## Compito da svolgere A:
Rispondi alle domande sul testo dedicato al mare in Groenlandia:
(i) Su quale rivista è uscito lo studio?
(ii) Di quanto potrebbe abbassarsi il mare lungo le coste groenlandesi entro il 2100?
(iii) Chi è la prima firmataria dello studio?
## Compito da svolgere B:
Prosegui il testo dedicato al mare in Groenlandia a partire dalla sua ultima frase.

## Testo proposto:
------------------------

Copenaghen, 16 febbraio 2026 – Mentre il mondo si prepara a fronteggiare l’innalzamento dei mari, attorno alla Groenlandia potrebbe succedere il contrario: il livello del mare lì sta per abbassarsi in modo significativo. A dirlo è uno studio appena uscito su Nature Communications, firmato da un gruppo di geofisici della Columbia University di New York. Se questa previsione si confermerà, cambierà di molto il modo in cui pensiamo agli effetti del riscaldamento globale sulle coste artiche.
Il mare che si ritira: il paradosso della Groenlandia
In un mondo dove la paura è quella di vedere le città sommerse, la Groenlandia fa eccezione. I ricercatori dicono che le sue coste potrebbero vedere il mare abbassarsi tra 0,9 e 2,5 metri entro il 2100, a seconda di come andranno le emissioni di gas serra. “Può sembrare strano, quasi un controsenso”, racconta Lauren Lewright, prima firmataria dello studio, “ma è un fenomeno che si basa su processi fisici ben conosciuti”.

------------------------

## Estratti dei dati:

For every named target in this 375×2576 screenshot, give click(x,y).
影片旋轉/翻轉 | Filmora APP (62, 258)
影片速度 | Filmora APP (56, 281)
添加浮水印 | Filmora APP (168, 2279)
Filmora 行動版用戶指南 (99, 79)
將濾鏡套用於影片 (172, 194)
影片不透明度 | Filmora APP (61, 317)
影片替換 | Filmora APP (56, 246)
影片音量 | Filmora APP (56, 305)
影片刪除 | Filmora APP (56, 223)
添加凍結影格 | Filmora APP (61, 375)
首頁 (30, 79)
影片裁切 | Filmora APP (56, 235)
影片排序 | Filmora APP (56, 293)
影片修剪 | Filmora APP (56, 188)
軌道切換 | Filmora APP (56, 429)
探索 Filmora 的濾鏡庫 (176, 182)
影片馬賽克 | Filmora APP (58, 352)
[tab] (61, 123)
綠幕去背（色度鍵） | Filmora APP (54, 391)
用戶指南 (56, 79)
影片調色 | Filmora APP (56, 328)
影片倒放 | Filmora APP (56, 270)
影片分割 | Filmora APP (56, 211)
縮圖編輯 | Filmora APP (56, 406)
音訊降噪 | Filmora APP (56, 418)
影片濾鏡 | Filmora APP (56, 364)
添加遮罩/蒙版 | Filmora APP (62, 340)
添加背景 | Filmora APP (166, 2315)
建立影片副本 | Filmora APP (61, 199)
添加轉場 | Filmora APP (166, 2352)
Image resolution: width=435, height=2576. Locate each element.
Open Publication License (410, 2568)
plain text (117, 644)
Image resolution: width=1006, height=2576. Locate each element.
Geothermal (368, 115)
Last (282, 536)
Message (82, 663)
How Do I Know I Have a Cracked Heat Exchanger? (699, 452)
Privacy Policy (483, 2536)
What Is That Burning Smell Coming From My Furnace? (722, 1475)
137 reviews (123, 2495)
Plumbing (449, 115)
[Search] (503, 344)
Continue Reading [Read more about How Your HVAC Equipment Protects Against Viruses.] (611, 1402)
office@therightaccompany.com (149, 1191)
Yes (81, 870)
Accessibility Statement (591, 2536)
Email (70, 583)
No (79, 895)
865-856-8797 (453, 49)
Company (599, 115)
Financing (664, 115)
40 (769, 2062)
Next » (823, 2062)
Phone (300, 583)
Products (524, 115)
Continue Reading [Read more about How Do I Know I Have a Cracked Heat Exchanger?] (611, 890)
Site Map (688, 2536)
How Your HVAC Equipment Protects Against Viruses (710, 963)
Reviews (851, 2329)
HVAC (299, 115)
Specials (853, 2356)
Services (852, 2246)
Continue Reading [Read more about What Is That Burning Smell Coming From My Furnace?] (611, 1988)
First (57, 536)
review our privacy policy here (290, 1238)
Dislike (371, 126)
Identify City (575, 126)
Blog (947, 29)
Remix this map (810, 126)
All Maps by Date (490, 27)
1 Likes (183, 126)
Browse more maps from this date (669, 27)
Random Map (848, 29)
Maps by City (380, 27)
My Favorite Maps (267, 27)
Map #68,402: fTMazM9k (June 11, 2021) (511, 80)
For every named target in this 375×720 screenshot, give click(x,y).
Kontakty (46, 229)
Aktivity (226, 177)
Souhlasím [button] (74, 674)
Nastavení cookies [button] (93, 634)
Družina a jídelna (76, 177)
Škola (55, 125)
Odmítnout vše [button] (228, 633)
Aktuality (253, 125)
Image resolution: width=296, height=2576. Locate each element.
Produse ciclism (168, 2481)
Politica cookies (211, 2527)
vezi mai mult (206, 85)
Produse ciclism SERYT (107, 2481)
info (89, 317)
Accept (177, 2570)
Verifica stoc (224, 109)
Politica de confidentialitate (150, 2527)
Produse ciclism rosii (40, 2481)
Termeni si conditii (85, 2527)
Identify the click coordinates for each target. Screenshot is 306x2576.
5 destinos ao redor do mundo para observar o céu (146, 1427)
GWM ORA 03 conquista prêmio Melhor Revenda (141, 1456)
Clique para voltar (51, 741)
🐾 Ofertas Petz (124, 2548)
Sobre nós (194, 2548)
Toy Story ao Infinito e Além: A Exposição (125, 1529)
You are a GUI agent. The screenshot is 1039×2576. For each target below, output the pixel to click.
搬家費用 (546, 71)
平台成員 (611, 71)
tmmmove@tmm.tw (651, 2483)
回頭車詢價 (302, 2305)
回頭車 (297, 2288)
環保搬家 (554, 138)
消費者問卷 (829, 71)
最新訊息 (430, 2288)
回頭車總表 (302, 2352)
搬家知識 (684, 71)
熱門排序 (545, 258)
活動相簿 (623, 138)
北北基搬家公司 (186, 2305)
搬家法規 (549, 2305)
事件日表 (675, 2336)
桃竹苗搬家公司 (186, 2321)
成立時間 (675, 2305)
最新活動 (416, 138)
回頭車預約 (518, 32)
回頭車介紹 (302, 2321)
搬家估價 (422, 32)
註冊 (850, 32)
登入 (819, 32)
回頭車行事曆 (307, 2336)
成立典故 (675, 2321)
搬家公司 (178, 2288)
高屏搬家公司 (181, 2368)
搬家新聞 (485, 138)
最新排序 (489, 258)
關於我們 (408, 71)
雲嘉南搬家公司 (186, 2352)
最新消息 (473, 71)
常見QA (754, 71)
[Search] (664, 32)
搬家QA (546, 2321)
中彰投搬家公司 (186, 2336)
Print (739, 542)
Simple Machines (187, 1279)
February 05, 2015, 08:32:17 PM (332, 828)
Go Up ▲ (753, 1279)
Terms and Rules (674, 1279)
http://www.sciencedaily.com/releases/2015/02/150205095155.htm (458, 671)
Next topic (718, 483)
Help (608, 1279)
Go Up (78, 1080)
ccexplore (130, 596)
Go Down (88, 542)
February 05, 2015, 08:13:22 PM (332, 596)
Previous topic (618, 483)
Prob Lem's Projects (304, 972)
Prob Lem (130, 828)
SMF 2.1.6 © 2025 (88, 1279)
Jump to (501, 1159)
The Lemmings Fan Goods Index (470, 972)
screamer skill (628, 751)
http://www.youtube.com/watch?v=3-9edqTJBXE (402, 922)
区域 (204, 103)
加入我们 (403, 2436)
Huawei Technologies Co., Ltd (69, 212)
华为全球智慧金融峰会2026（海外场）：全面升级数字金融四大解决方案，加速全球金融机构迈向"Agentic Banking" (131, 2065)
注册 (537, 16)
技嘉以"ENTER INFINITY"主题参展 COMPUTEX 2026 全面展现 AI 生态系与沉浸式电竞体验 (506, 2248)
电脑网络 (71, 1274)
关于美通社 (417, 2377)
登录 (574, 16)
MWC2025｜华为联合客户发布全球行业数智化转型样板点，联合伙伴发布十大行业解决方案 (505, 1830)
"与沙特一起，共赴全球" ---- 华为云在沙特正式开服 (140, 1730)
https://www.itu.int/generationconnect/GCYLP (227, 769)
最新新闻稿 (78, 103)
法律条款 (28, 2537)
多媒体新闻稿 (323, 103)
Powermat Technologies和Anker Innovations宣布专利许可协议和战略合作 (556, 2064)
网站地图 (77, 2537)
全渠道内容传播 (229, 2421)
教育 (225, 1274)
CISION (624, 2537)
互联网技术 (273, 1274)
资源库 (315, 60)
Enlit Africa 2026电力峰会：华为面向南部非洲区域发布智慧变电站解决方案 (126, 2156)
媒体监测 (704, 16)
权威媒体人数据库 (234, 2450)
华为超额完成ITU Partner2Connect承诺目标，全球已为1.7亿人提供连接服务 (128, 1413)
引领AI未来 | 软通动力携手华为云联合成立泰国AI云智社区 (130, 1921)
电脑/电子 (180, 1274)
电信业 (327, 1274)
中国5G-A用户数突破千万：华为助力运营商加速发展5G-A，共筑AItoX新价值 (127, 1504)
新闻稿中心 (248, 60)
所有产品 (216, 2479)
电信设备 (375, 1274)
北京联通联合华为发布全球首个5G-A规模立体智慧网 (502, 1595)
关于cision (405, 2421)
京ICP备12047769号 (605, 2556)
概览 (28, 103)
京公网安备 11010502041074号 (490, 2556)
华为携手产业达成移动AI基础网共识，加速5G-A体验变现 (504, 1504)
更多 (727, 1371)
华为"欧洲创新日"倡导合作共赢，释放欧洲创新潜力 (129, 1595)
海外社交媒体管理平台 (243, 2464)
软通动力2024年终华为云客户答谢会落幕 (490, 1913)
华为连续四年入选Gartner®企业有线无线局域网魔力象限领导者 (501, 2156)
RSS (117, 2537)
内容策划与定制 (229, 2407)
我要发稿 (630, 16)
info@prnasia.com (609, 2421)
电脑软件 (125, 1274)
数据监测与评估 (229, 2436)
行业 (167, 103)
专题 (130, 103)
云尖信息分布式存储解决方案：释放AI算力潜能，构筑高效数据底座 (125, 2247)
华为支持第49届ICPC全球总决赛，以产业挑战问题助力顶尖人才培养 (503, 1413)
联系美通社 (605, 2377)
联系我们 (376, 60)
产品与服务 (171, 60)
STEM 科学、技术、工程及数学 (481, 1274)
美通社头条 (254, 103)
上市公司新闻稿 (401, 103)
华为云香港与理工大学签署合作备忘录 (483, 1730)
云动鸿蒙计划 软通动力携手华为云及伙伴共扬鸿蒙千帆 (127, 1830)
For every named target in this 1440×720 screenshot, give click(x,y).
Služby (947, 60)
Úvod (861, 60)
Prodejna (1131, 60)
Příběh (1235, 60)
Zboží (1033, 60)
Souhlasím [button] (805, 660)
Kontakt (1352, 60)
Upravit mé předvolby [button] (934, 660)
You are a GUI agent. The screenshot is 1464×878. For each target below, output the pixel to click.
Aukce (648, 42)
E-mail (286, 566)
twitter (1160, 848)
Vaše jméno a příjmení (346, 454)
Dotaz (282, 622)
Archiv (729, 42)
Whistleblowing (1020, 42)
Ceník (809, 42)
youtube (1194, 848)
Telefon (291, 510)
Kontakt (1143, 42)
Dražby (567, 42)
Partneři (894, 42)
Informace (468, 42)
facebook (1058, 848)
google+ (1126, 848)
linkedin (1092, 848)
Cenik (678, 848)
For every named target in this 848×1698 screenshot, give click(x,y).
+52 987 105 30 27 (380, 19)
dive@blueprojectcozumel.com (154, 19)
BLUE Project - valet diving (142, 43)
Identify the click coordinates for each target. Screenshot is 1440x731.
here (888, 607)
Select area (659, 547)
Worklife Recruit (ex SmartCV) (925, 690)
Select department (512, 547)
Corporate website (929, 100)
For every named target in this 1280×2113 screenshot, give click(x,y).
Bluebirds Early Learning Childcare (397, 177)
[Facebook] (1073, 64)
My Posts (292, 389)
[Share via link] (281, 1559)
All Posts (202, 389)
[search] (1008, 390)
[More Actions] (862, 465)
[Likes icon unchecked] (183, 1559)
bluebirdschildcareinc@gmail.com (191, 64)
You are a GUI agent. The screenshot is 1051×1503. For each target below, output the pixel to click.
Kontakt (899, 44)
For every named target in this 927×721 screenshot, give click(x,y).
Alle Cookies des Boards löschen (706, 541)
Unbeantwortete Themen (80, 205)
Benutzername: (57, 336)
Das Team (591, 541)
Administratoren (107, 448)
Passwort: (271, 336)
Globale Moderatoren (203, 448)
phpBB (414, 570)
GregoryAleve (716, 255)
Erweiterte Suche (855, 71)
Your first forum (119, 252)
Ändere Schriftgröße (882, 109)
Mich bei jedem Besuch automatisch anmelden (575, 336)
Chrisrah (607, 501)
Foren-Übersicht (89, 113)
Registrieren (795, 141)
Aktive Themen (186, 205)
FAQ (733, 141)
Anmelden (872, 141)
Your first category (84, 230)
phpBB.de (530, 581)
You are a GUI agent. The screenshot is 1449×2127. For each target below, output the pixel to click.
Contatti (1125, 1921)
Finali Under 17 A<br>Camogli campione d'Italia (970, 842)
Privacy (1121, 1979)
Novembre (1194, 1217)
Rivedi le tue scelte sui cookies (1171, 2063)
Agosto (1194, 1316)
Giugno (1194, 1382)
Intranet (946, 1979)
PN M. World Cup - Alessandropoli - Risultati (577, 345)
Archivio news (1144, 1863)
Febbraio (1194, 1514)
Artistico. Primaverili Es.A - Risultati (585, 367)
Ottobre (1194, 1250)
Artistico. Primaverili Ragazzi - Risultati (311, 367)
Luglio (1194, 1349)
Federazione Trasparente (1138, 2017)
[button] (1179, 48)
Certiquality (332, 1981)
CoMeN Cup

------------------------

## Soluzione dell'esercizio A:
(i) Su Nature Communications.
(ii) Tra 0,9 e 2,5 metri, a seconda di come andranno le emissioni di gas serra.
(iii) Lauren Lewright.

## Soluzione dell'esercizio B:
Per arrivare a queste cifre, il team ha mescolato dati satellitari con modelli al computer, facendo varie ipotesi. Se le emissioni si fermano, il calo sarà più leggero; se invece si continuerà senza limiti, il livello del mare potrebbe scendere di oltre due metri e mezzo. Una forbice ampia, che riflette l’incertezza sulle scelte politiche di domani.
Perché il mare si abbassa? Terra che si solleva e gravità che cambia
Dietro a tutto c’è un meccanismo chiamato aggiustamento isostatico glaciale. Quando la calotta di ghiaccio perde peso – oggi circa 200 miliardi di tonnellate all’anno – la terra sotto piano piano si rialza, un po’ come un materasso che torna su quando togli qualcuno sopra.
Ma non è finita qui. “La calotta esercita una forte attrazione gravitazionale sull’acqua intorno”, spiega Lewright. “Quando si scioglie, questa forza si indebolisce e l’acqua si sposta lontano dalle coste”. Insomma, meno ghiaccio significa meno gravità che trattiene il mare vicino, e così l’acqua si allontana.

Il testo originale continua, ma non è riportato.